Dave Airlie wrote:
>> Dave, I'd like to see the flag DRM_BO_FLAG_CACHED really mean cache-coherent
>> memory, that is cache coherent also while visible to the GPU. There are HW
>> implementations out there (Poulsbo at least) where this option actually seems
>> to work, althought it's considerably slower for things like texturing. It's
>> also a requirement for user bo's since they will have VMAs that we cant kill
>> and remap.
> 
> Most PCIE cards will be cache coherent, however AGP cards not so much, so 
> need to think if a generic _CACHED makes sense especially for something 
> like radeon, will I have to pass different flags depending on the GART 
> type.... this seems like uggh.. so maybe a separate flag makes more 
> sense..
> 
>> Could we perhaps change the flag DRM_BO_FLAG_READ_CACHED to mean
>> DRM_BO_FLAG_MAPPED_CACHED to implement the behaviour you describe. This will
>> also indicate that the buffer cannot be used for user-space sub-allocators, 
>> as
>> we in that case must be able to guarantee that the CPU can access parts of 
>> the
>> buffer while other parts are validated for the GPU.
> 
> Yes, to be honest sub-allocators for most use-cases should be avoided if 
> possible, we should be able to make the kernel interface fast enough for 
> most things if we don't have to switching caching flags on the fly at 
> map/destroy etc.. 

Hmm - if that was true why do we have malloc() and friends - aren't they 
just sub-allocators for brk() and mmap()?

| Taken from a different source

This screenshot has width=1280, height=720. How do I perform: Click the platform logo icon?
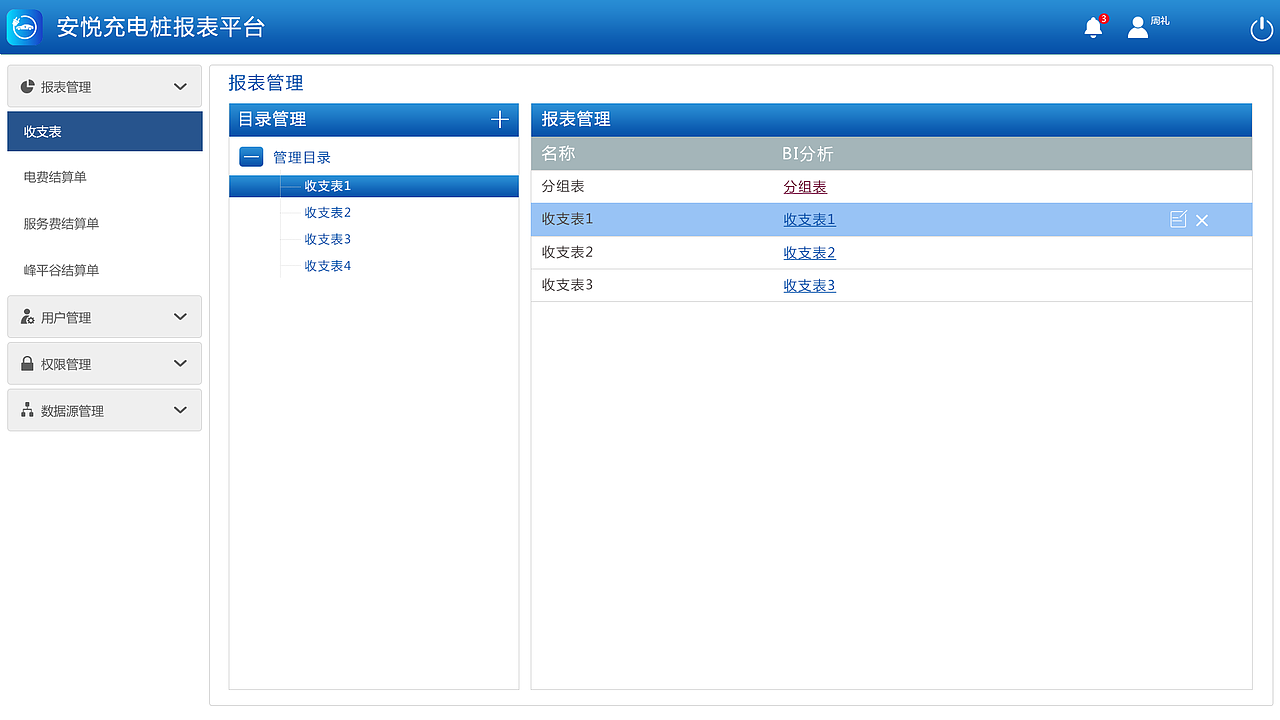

There is more to this than performance - applications out there can 
allocate extraordinarily large numbers of small textures, that can only 
sanely be dealt with as light-weight userspace suballocations of a 
sensible-sized buffer.  (We don't do this yet, but will need to at some 
point!).  The reasons for this are granularity (ie wasted space in the 
allocation), the memory overhead of managing all these allocations, and 
perhaps third performance.

If you think about what goes on in a 3d driver, you are always doing 
sub-allocations of some sort or another, though that's more obvious when 
you start doing state objects that have an independent lifecycle as 
opposed to just emitting state linearly into a command buffer.  For 
managing objects of a few dozen bytes, obviously you are going to want 
to do that in userspace.

So there is a continuum where successively larger buffers increasingly 
justify whatever additional cost there is to go directly to the kernel 
to allocate them.  But for sufficiently small or frequently allocated 
buffers, there will always be a crossover point where it is faster to do 
it in userspace.

It certainly makes sense to speed up the kernel paths, but that won't 
make the crossover point go away - it'll just shift it more or less 
depending on how successful you are.